This paper explores the relationship between diversity and coexistence. It proposes that the convivencia period of 'watchful coexistence' that existed in Spain for centuries provides a model for enduring meaningful and lasting diversity. This period was notable for 'structures of concession' where different religious, ethnic and cultural groups acquired characteristics in common whilst still maintaining their distinct and separate identities.
The Spanish convivencia rejected overly destructive interactions or retreats into separate religious and/or ethnic 'ghetto's'. Instead, echoing Grey’s, and especially Sennett's, investigations into the value of constructive conflict, this convivencia involved forms of disorder and related public administration practices that continually refreshed a diverse yet interconnected, vibrant, pragmatically tolerant society. The re-conquest of Spain by Christian monarchs did not eliminate Moorish Spain and demonstrated the problematic nature of ‘either/or’ formulations that reject diversity and coexistence.

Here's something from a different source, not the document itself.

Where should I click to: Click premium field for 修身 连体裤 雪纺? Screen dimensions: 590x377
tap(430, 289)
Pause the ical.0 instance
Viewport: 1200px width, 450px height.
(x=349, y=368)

A renewed contemporary convivencia should revolve around interactions where groups and individuals directly confront and interact with alien groups and individuals with different habits and customs. These disorderly interactions should prevent groups and individuals from becoming rigid and complacent and should assist groups, individuals and social compacts to achieve psychological and other forms of maturity. This approach to diversity and coexistence provides a much-needed alternative to the 'demonizing', 'dehumanizing', 'either/or' approaches representative of recent, still prevalent, fundamentalisms opposed to difference and the ‘other’.